Plus notable encore, Acide assimile et embrasse totalement son postulat de film de genre, bien plus que ne le faisait La Nuée. Just Philippot semble inverser le schéma et l’équilibre avec ce second film, qui place l’élément fantastique et l’action au premier plan, alimentant directement la mécanique de récit. Le film fait de son concept l’élément déclencheur, mais aussi le cœur de sa narration, là où La Nuée n’assumait réellement sa plongée dans l’horreur que dans son dernier acte.
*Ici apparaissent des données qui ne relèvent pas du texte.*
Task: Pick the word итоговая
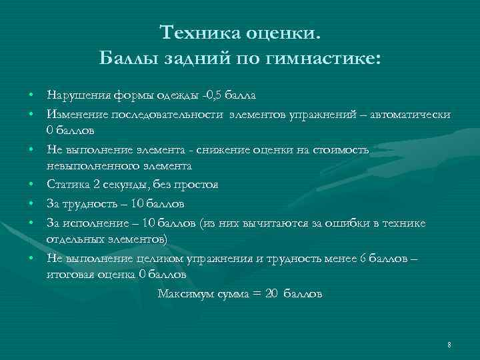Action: (x=69, y=273)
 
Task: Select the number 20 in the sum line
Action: (x=270, y=293)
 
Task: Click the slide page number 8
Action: (x=450, y=344)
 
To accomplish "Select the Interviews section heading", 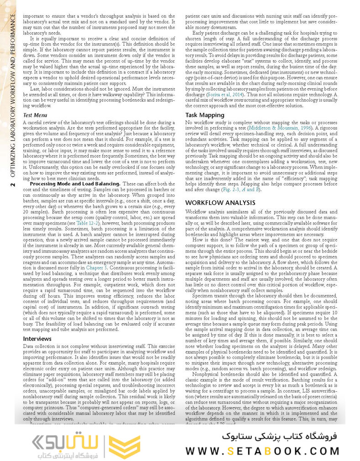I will point(37,339).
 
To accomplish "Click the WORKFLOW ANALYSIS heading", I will point(220,202).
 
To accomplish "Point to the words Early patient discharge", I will point(217,33).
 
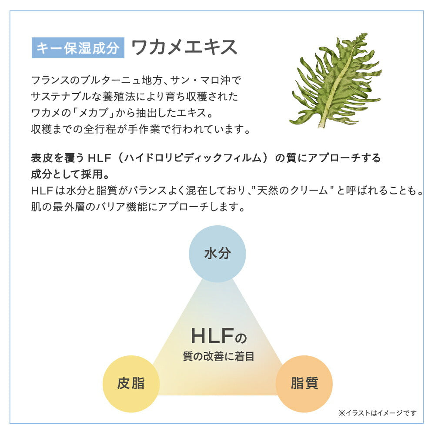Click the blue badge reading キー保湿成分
tap(78, 48)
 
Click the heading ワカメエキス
tap(184, 47)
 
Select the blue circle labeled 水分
tap(218, 254)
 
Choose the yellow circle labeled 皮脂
tap(131, 384)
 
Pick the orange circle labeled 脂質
tap(304, 384)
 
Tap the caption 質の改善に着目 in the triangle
tap(218, 357)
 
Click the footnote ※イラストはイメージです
tap(378, 413)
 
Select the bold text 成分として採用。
tap(70, 174)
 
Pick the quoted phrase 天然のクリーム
tap(292, 191)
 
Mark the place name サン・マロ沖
tap(200, 80)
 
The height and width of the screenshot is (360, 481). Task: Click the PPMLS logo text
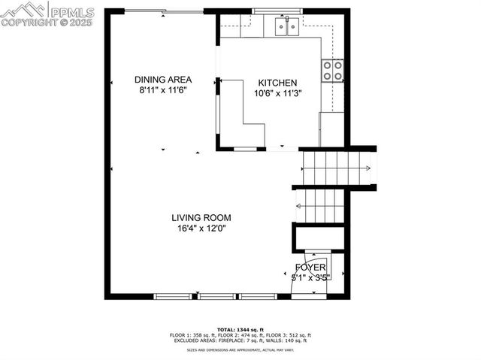click(x=71, y=12)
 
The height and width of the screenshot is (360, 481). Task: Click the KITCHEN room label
click(x=277, y=83)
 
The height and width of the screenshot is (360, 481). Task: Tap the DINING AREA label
click(x=163, y=79)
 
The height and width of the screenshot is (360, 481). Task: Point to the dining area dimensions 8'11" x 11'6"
click(x=162, y=90)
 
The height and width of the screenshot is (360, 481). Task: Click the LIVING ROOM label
click(x=200, y=217)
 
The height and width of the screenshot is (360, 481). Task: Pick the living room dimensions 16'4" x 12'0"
click(x=200, y=228)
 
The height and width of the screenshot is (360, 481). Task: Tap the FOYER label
click(x=310, y=268)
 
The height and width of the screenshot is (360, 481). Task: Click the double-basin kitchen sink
click(x=286, y=28)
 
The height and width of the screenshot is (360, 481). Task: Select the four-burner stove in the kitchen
click(x=333, y=71)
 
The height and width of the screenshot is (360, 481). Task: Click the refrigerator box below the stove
click(x=331, y=129)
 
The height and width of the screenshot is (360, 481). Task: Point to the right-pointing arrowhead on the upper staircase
click(x=368, y=168)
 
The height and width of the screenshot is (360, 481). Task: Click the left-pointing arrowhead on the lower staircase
click(x=298, y=205)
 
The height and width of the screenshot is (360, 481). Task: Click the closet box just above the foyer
click(x=319, y=237)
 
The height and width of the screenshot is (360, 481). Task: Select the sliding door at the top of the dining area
click(x=163, y=11)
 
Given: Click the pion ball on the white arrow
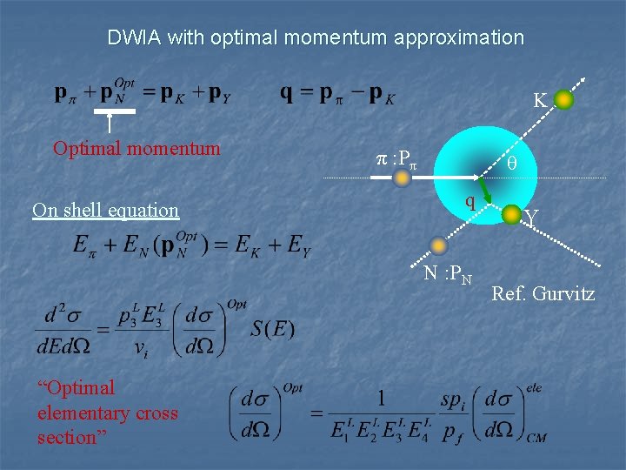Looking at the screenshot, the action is (402, 178).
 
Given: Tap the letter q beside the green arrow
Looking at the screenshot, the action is (470, 203).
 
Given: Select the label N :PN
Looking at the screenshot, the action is (448, 274).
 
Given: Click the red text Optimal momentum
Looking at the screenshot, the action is (137, 148).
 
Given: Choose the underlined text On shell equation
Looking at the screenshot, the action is (105, 210).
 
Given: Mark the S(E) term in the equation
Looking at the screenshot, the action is (274, 328).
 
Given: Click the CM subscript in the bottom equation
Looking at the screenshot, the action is (536, 438).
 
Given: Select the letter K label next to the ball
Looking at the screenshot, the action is (540, 102).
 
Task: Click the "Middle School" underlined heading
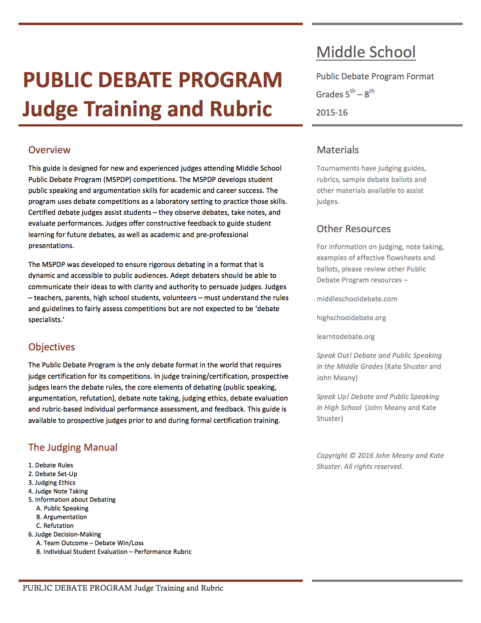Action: click(x=366, y=52)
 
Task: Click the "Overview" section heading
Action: click(x=49, y=150)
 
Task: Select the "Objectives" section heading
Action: click(x=52, y=347)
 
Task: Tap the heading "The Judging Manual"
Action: click(x=73, y=447)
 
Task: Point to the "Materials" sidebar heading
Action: click(x=338, y=150)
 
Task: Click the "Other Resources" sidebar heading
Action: click(x=353, y=229)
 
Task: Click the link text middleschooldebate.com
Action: click(x=357, y=299)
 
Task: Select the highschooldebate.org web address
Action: click(x=351, y=318)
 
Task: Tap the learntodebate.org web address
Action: click(x=346, y=337)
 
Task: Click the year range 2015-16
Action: click(x=332, y=113)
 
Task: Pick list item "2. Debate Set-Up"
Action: click(x=53, y=474)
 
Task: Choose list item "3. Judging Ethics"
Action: click(x=52, y=483)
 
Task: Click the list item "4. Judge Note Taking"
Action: click(x=58, y=491)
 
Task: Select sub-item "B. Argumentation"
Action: click(x=61, y=517)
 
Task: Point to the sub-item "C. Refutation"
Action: click(x=55, y=526)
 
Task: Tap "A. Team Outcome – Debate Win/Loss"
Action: click(x=90, y=543)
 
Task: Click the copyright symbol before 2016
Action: click(x=352, y=456)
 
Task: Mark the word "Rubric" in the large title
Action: click(x=241, y=109)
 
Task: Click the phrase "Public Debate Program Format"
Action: click(x=375, y=77)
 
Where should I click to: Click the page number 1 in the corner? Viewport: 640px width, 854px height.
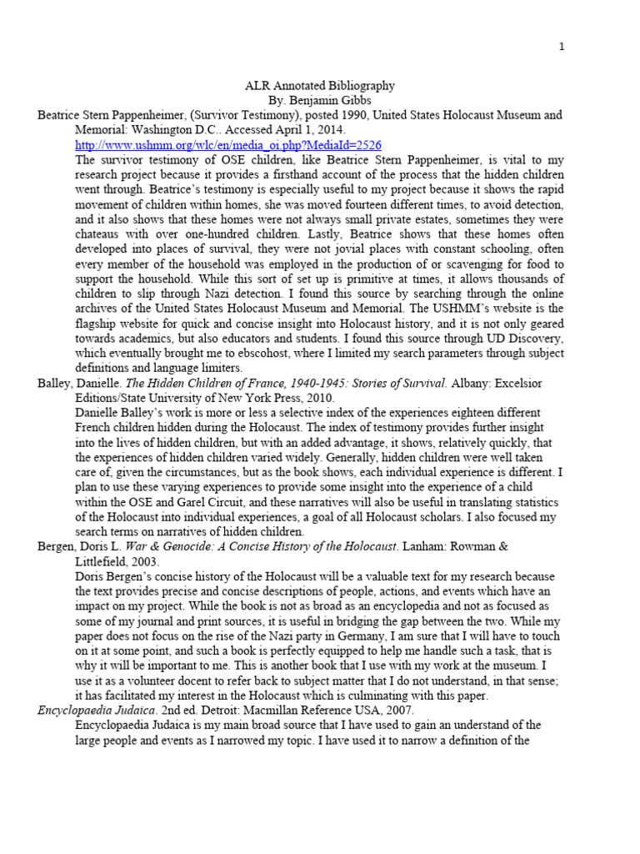[562, 47]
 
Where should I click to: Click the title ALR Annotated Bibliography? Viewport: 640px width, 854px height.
[319, 86]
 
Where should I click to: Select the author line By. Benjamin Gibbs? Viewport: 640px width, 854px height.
[319, 100]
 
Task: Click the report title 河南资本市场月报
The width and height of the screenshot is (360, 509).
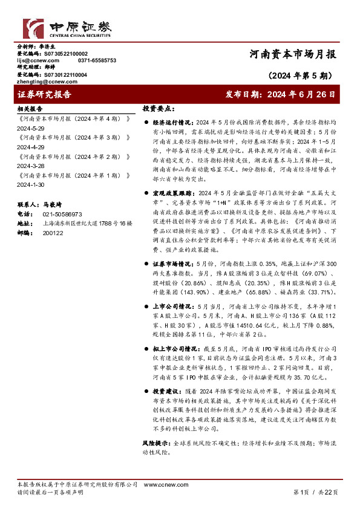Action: (294, 54)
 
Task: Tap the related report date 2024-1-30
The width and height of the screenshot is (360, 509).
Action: (30, 184)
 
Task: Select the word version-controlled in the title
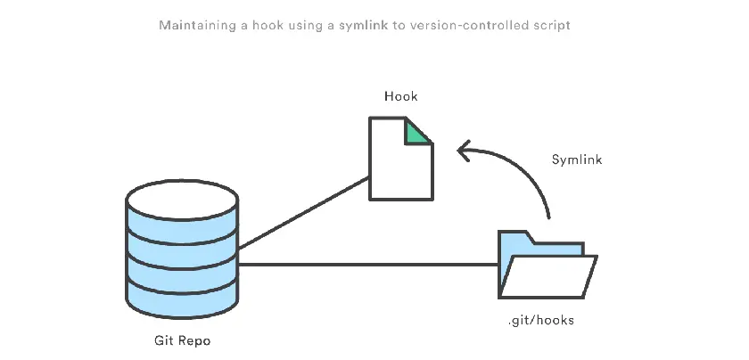click(x=469, y=25)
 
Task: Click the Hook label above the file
click(x=400, y=95)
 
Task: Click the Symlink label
click(x=577, y=160)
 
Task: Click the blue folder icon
click(x=546, y=267)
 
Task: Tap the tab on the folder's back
click(x=515, y=237)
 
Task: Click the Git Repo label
click(x=182, y=340)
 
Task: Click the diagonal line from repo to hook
click(x=303, y=213)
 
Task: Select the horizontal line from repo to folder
click(x=366, y=264)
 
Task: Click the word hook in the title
click(x=273, y=25)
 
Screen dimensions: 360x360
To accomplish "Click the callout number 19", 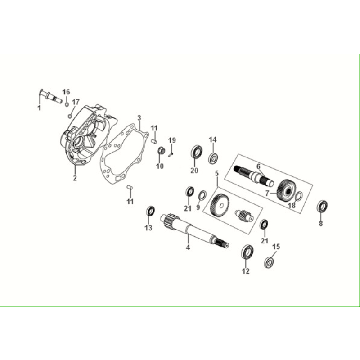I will pos(172,139).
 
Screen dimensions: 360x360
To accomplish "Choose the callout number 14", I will pos(212,138).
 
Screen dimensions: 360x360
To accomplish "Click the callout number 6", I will pos(258,165).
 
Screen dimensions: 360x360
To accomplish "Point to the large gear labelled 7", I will pos(289,192).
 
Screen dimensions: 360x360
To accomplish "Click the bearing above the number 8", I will pos(323,207).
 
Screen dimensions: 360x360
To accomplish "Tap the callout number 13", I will pos(148,228).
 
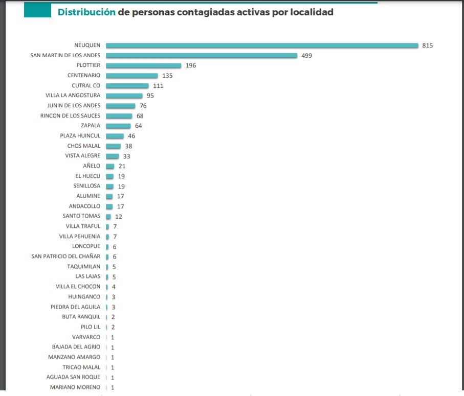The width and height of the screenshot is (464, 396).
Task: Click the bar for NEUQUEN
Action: pos(262,45)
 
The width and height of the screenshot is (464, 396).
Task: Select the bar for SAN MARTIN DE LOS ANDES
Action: pos(202,56)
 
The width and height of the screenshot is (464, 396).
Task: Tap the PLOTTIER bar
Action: pos(144,65)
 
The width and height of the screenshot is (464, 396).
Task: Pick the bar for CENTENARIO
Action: pos(132,76)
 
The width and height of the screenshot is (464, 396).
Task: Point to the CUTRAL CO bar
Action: pos(127,86)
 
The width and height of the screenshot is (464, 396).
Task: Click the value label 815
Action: pos(428,45)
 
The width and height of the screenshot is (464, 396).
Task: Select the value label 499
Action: pos(306,56)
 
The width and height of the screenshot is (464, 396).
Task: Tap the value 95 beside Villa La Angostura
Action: pos(150,96)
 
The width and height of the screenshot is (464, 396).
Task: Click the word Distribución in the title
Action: pos(86,12)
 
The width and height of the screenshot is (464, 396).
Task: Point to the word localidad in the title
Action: pos(312,12)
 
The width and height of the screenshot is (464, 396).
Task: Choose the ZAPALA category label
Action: pos(90,126)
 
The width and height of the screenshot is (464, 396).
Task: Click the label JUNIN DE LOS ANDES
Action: pos(74,106)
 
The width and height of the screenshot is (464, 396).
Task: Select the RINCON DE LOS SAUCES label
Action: pos(71,115)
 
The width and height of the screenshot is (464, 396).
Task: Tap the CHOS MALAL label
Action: pos(84,146)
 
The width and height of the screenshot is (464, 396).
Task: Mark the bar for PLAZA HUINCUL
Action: pos(115,136)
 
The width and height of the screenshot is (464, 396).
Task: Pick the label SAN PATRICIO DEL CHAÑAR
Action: pos(66,256)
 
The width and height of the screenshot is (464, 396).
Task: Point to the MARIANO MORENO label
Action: pos(75,387)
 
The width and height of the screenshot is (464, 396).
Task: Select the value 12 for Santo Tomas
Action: pos(119,216)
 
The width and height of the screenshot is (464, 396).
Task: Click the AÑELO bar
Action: pos(110,166)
Le réalisateur s’appuie sur les questions environnementales, le dérèglement climatique, mais aussi sur l’évident déséquilibre sociétal, pour justifier la fuite de ses personnages. Dans sa forme, le film est également plus nerveux et rythmé, générant une tension palpable et intense qui ne faiblit jamais. Les protagonistes fuient la menace qui plane au-dessus de leur tête et Philippot fait état d’une belle générosité en explorant toutes les possibilités d’un tel postulat : comment se protéger de la pluie, la recherche d’abris, les mauvaises rencontres, les choix cruciaux à prendre. En cela, le film ne démérite pas et propose une imagerie pré-apocalyptique extrêmement convaincante tout droit sortie de La Route de John Hillcoat ou de La Guerre des Mondes de Steven Spielberg. On pense d’ailleurs beaucoup à ce dernier dans les différentes rebondissements du film, lors de scènes marquantes comme le sauvetage de la jeune Selma, l’évitement d’un barrage de police ou encore la tétanisante scène de la traversée du pont. Et franchement, Acide fait bonne figure en comparaison. Les personnages agissent avec une logique globalement assez réaliste. Le traitement de la menace en elle-même, cette pluie meurtrière précédée de nuages noires grondants, est en lui-même très bien géré, évoquant cette fois Phénomènes de M. Night Shyamalan, mais en plus réussi. C’est dans l’entremêlement permanent des différentes tonalités et éléments de son récit, slalomant entre drame familial et thriller fantastique qu’Acide est le plus fort.
Divertissement d’excellente tenue, ce second film de Just Philippot a tout de la confirmation attendue et vient prouver aux sceptiques que l’attachement du réalisateur au cinéma de genre est bien réel, ce qui nous rend d’autant plus curieux et impatients de découvrir le prochain projet du cinéaste.